Now, symbolic differentiation. If you refer to the original diff function you’ll notice that in cases like Product or Exp there are uses of both an original expression and also its derivative. This can be captured simply by a paramorphism:

diff :: Expr -> Expr
diff = para $ \case
  VarF                     -> one
  ZeroF                    -> zero
  OneF                     -> zero
  NegateF (_, x')          -> neg x'
  SumF (_, x') (_, y')     -> add x' y'
  ProductF (x, x') (y, y') -> add (prod x y') (prod x' y)
  ExpF (x, x')             -> prod (e x) x'

Here the primes indicate derivatives in the usual fashion, and the standard rules of differentiation are self-explanatory.

For automatic differentiation we just do sort of the same thing, except we’re also also going to lug around the evaluated function value itself at each point and evaluate to doubles instead of other expressions.

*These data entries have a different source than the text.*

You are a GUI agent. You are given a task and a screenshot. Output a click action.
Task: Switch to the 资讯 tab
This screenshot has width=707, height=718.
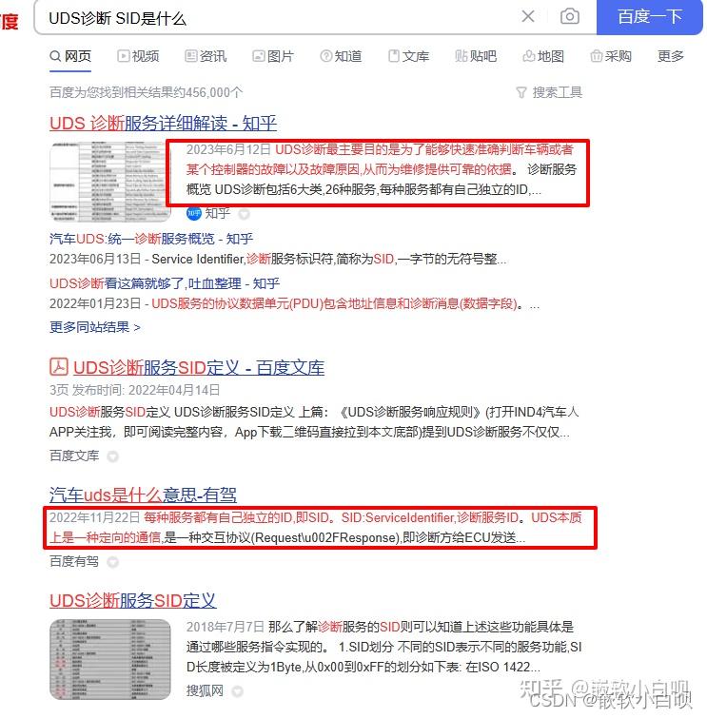click(x=206, y=56)
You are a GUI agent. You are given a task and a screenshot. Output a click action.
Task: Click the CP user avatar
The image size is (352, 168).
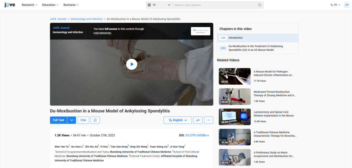click(347, 5)
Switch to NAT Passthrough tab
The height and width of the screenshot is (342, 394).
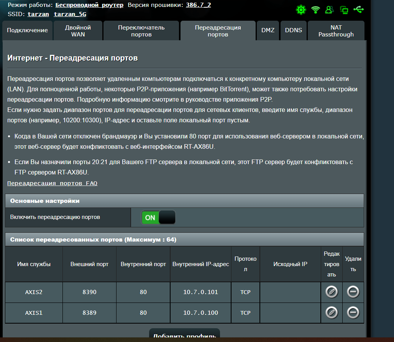click(336, 31)
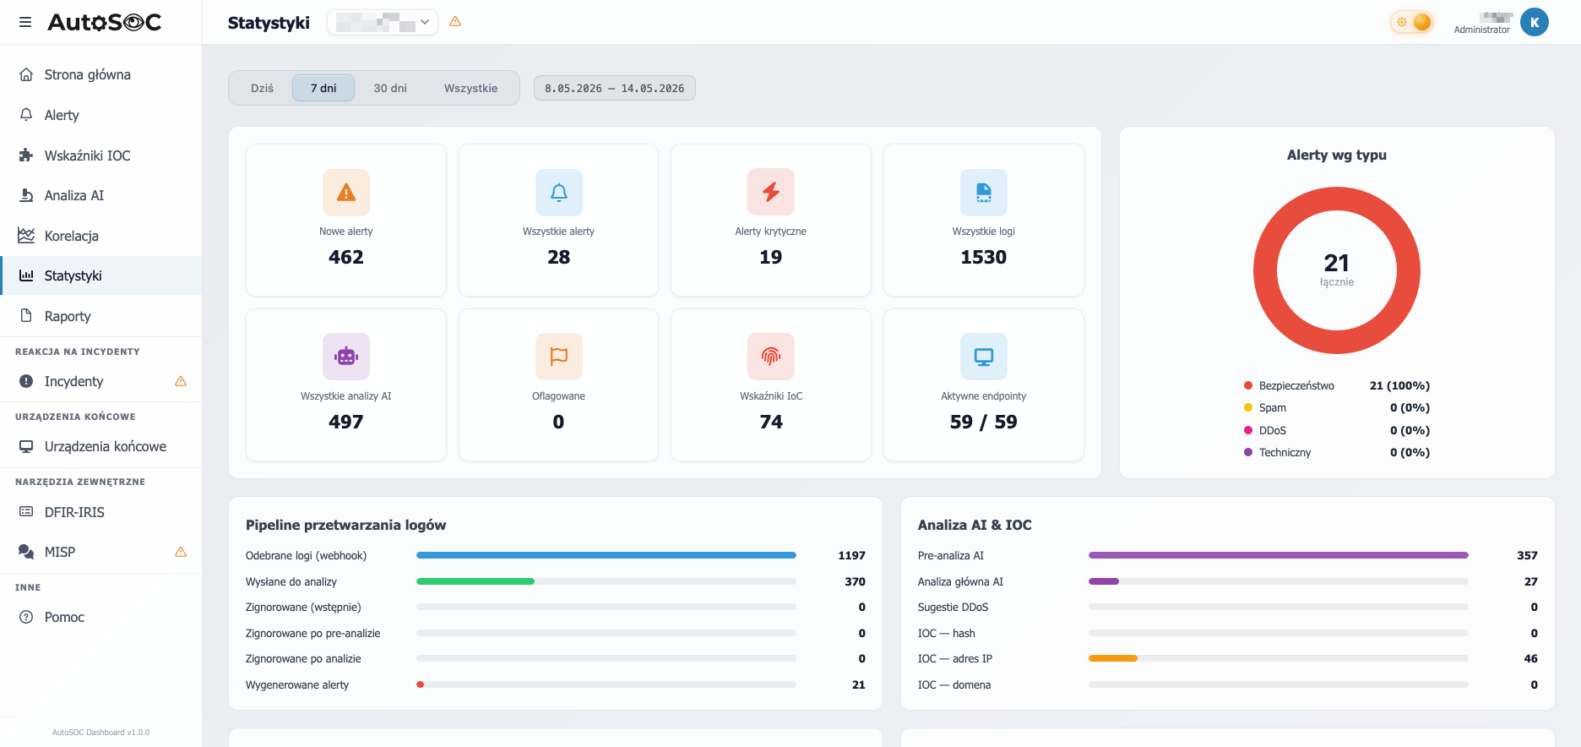
Task: Click the Wszystkie analizy AI robot icon
Action: pos(346,357)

It’s worth noting here: why doubles? Because the expression type that we’ve defined has no notion of sharing, and thus the expressions will blow up à la diff (to see what I mean, try printing the analogue of diff bigExpression in GHCi). This could probably be mitigated by incorporating sharing into the embedded language in some way, but that’s a topic for another post.

Anyway, a catamorphism will do the trick:

ad :: Double -> Expr -> (Double, Double)
ad x = cata $ \case
  VarF                     -> (x, 1)
  ZeroF                    -> (0, 0)
  OneF                     -> (1, 0)
  NegateF (x, x')          -> (negate x, negate x')
  SumF (x, x') (y, y')     -> (x + y, x' + y')
  ProductF (x, x') (y, y') -> (x * y, x * y' + x' * y)
  ExpF (x, x')             -> (exp x, exp x * x')

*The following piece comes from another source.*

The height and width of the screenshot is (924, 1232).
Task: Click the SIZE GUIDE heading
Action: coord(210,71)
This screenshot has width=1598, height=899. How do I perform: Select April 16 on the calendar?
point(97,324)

Take a look at the pairs to the right of the pattern matches; the first element in each is just the corresponding term from eval, and the second is just the corresponding term from diff (made ‘Double’-friendly). The catamorphism gives us access to all the terms we need, and we can avoid a lot of work on the right-hand side by doing some more pattern matching on the left.

Some sanity checks to make sure that these functions match up with Tom’s:

*Main> map (snd . (`ad` testSmall)) [0.0009, 1.0, 1.0001]
[0.12254834896191881,1.0,1.0003000600100016]
*Main> map (snd . (`ad` testBig)) [0.00009, 1.0, 1.00001]
[3.2478565715996756e-6,1.0,1.0100754777229357]

UPDATE:

I had originally defined ad using a paramorphism but noticed that we can get by just fine with cata.